= Given instruction =
Copy the rows word for word, starting at the first line and stopping after the line that contains "coord(2413,353)". Leave the pictures out of your copy.

Rows for pointing to text and elements
BEGIN
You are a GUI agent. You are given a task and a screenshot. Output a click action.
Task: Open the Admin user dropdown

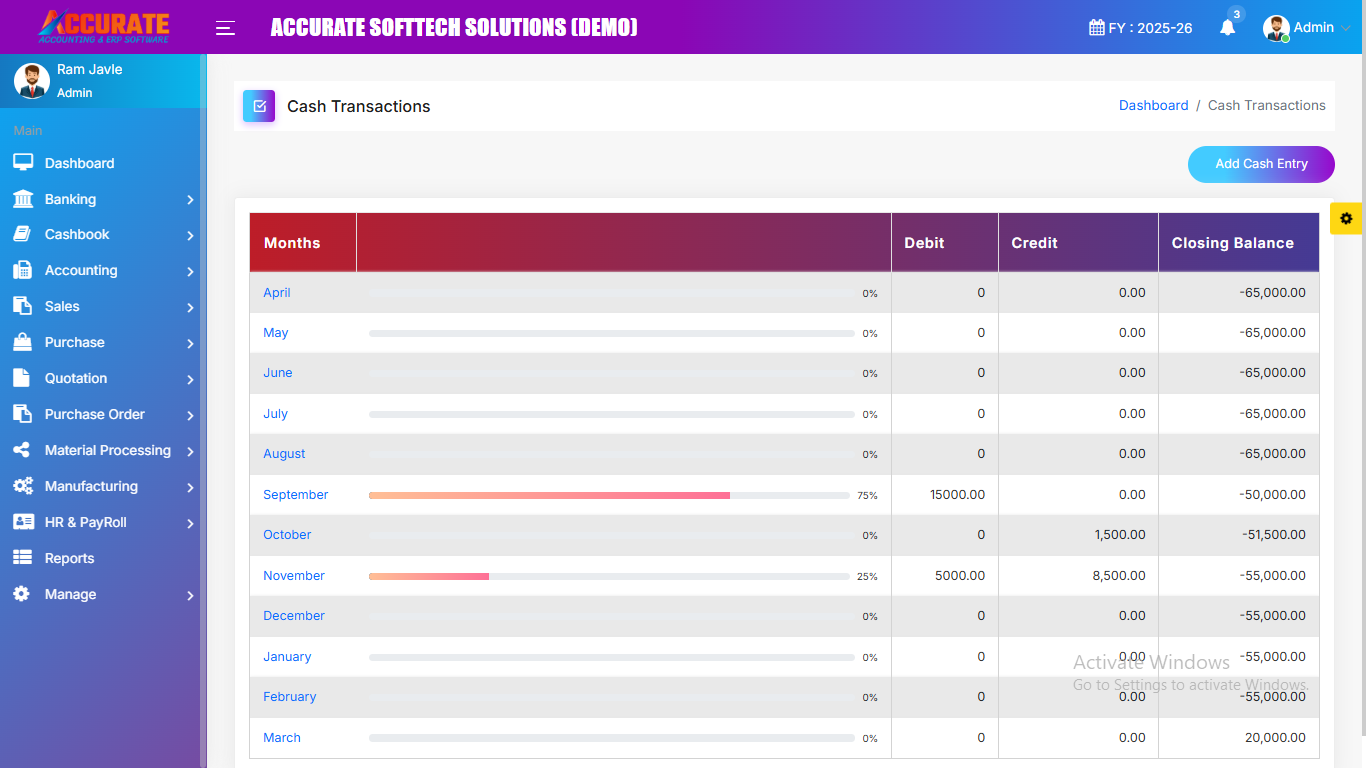(1307, 28)
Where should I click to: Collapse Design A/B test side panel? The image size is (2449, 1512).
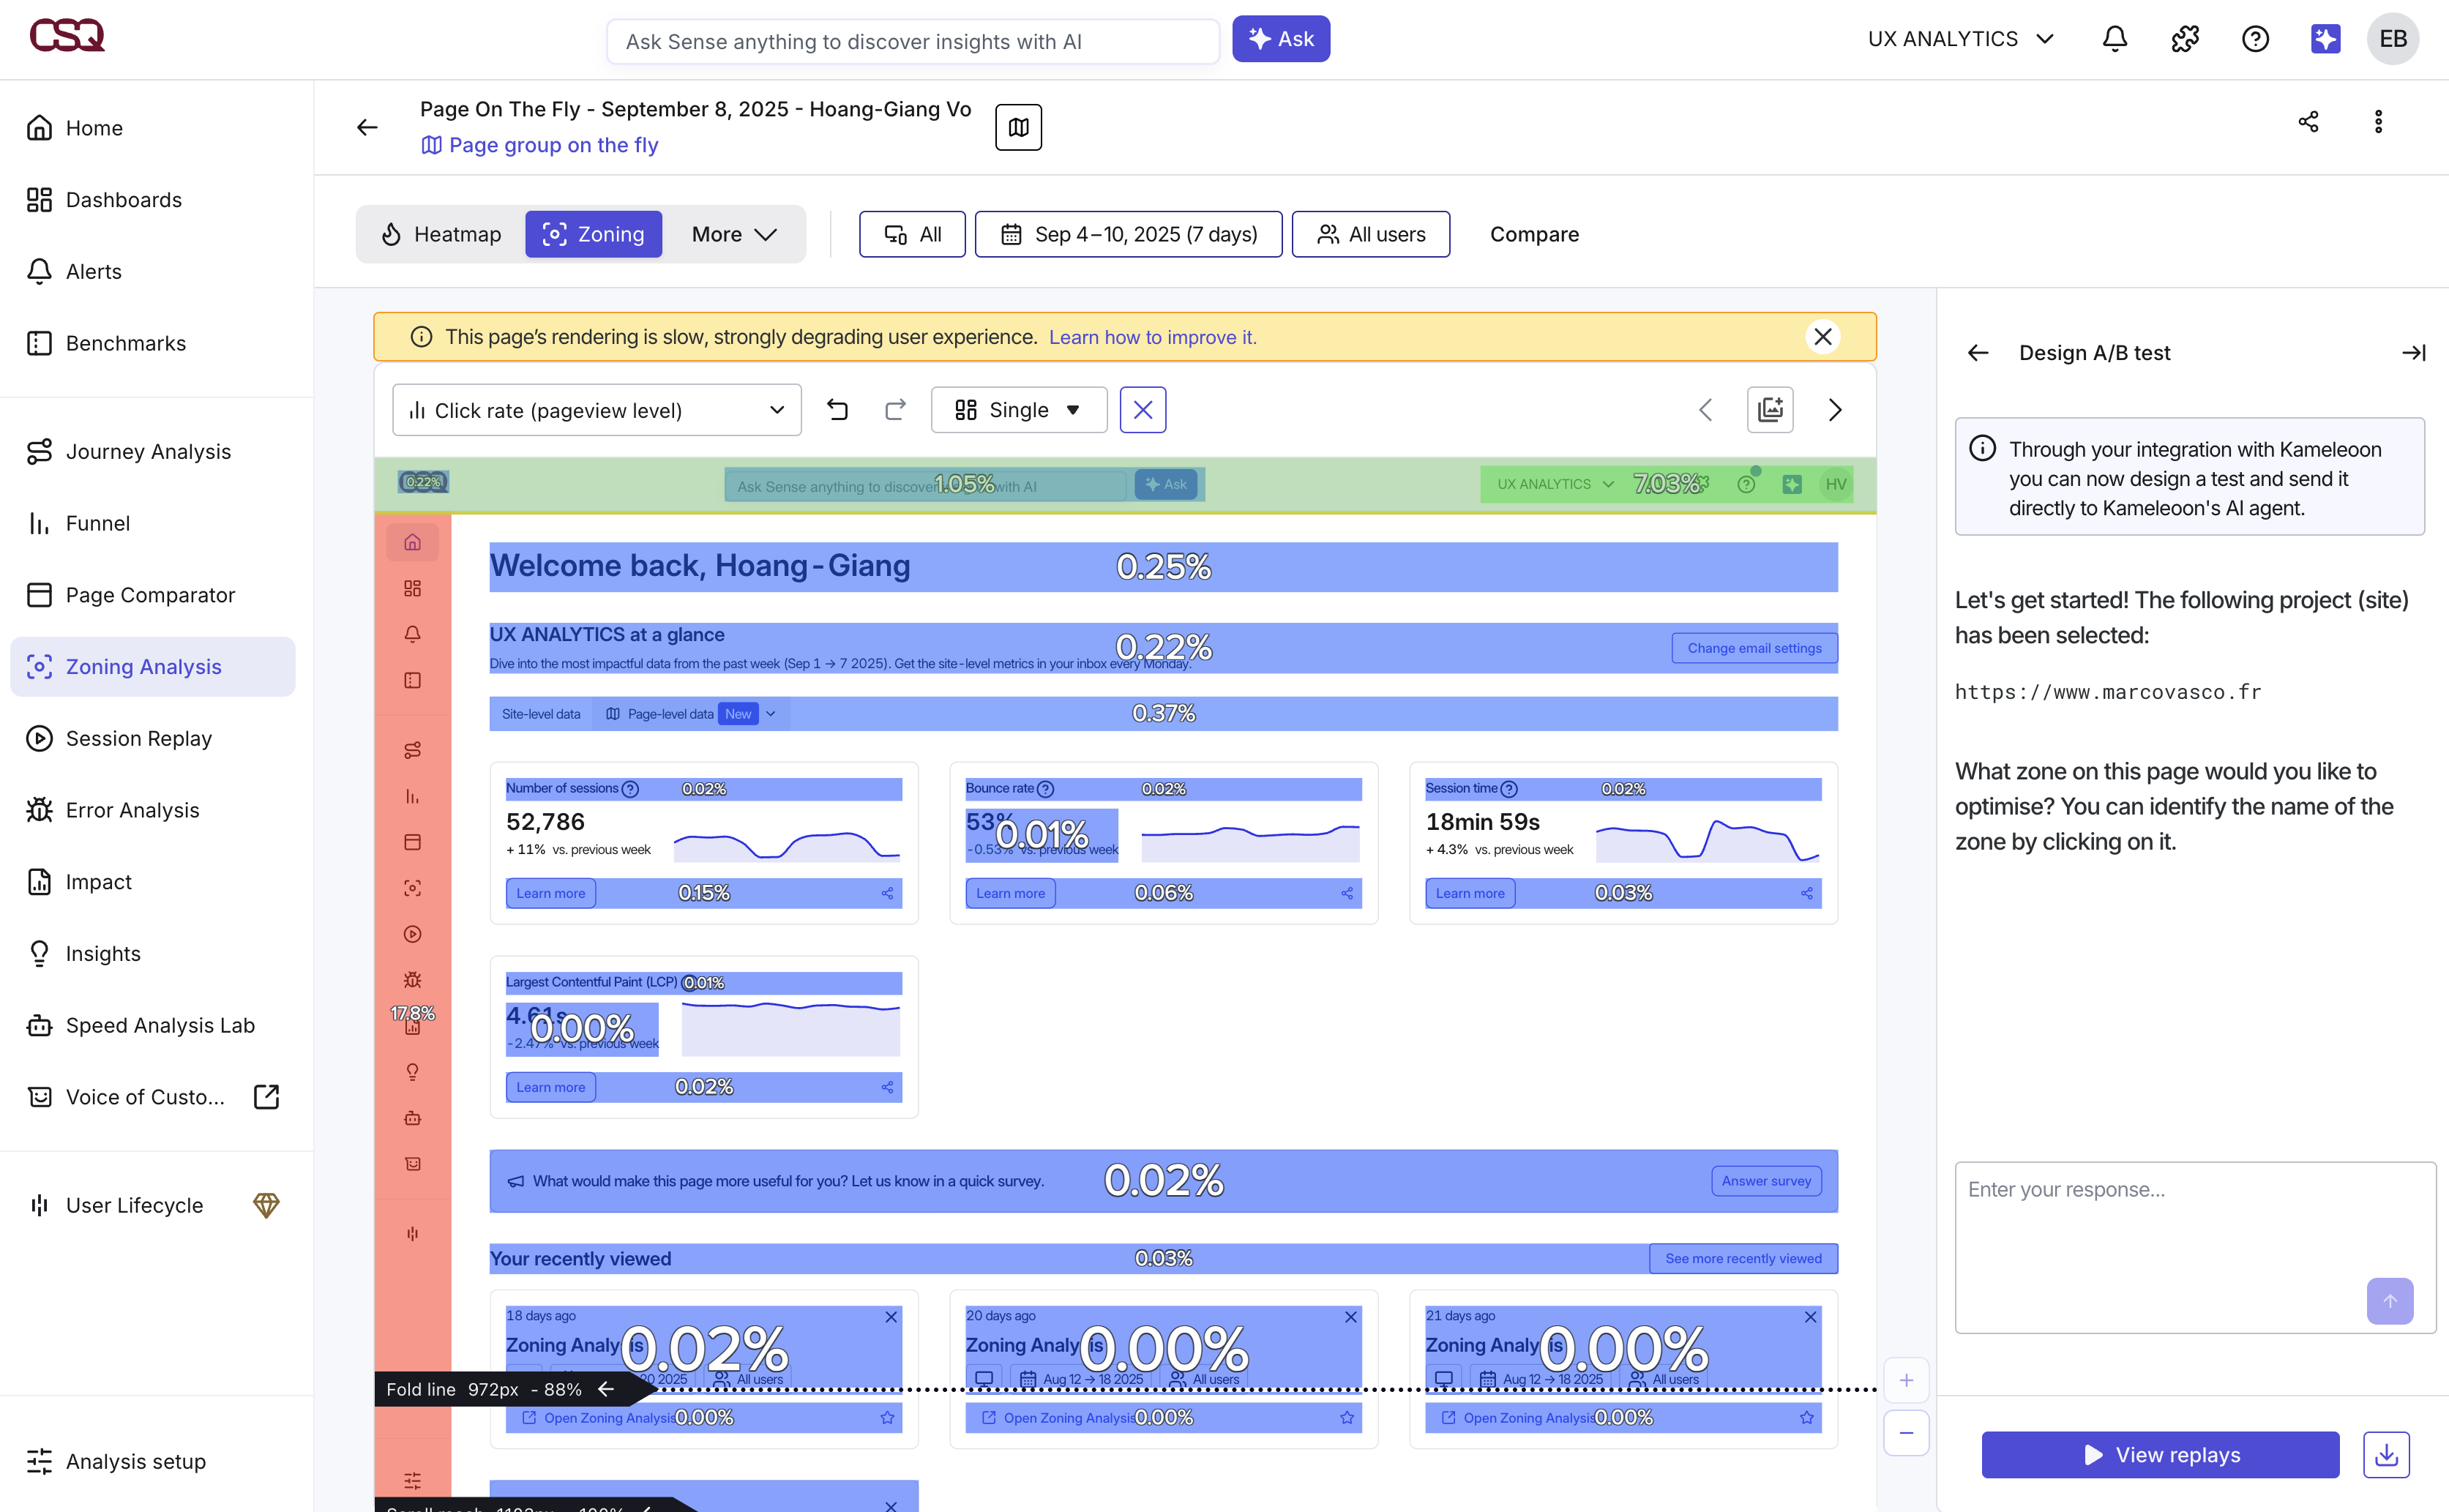coord(2413,353)
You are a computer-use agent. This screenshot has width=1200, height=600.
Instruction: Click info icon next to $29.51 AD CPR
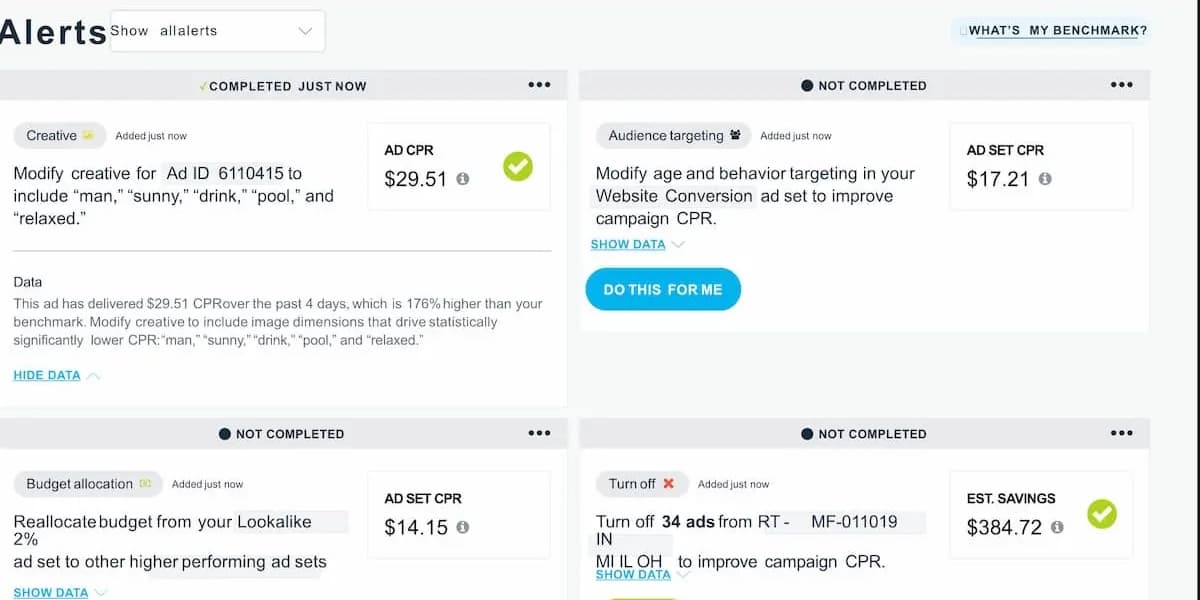pyautogui.click(x=462, y=179)
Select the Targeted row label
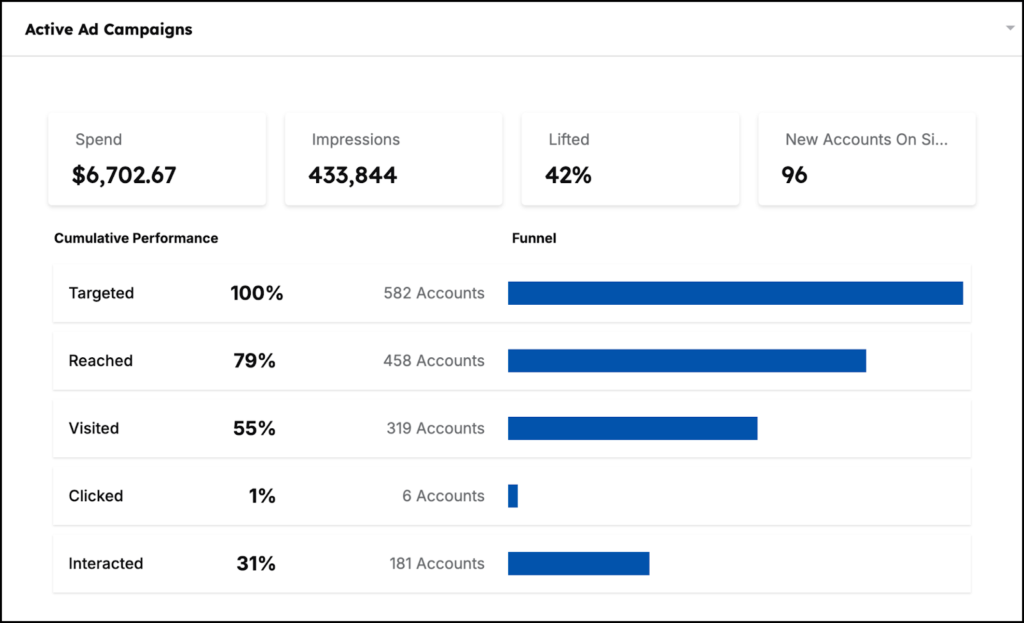The height and width of the screenshot is (623, 1024). pyautogui.click(x=101, y=293)
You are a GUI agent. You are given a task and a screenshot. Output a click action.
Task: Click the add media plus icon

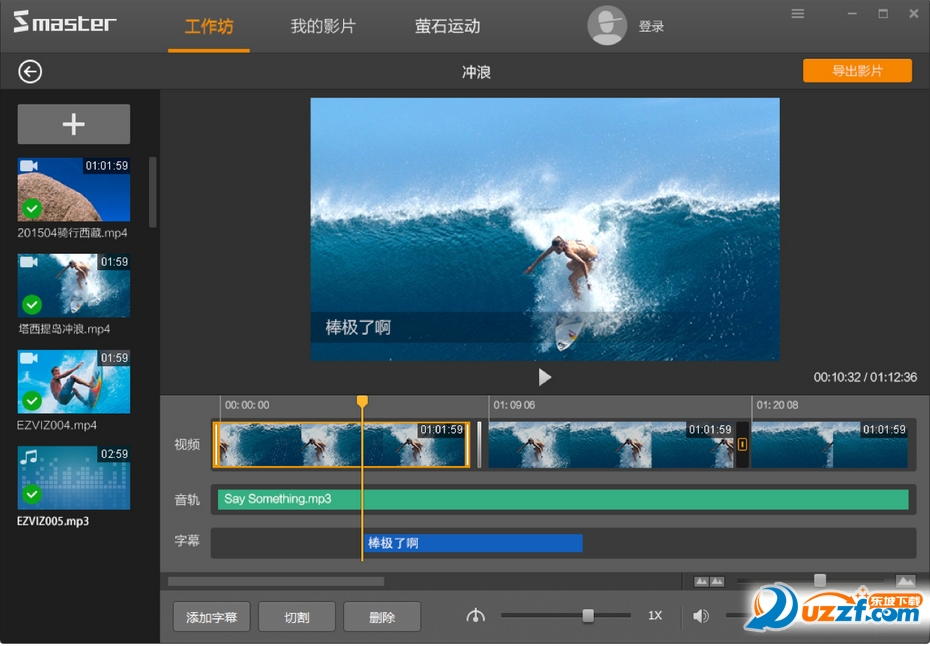pyautogui.click(x=73, y=124)
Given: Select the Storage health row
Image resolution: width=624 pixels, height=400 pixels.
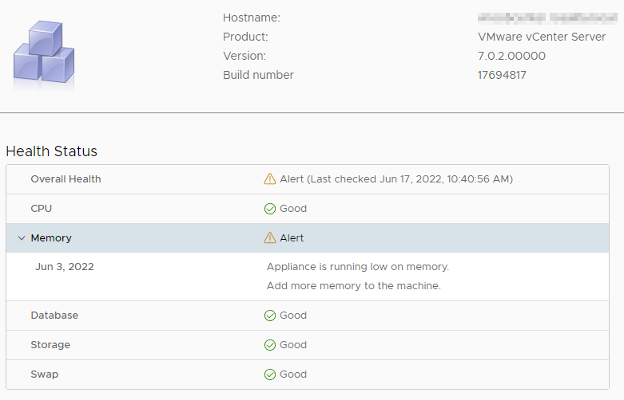Looking at the screenshot, I should [51, 345].
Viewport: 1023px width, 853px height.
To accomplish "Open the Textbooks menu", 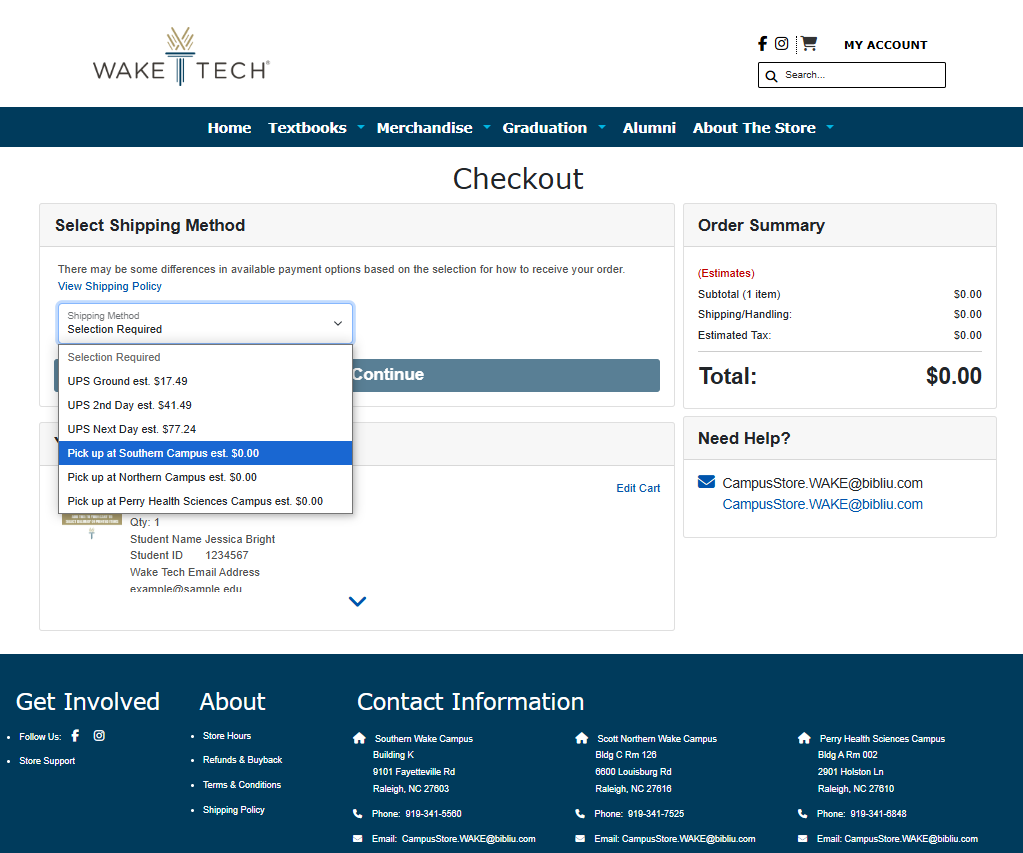I will click(307, 128).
END
= Result of this task =
You are a GUI agent. You are given a task and a screenshot. Output a click action.
Task: Open the Admin user dropdown

(1307, 28)
Where should I click to: Collapse Design A/B test side panel? The image size is (2449, 1512).
coord(2413,353)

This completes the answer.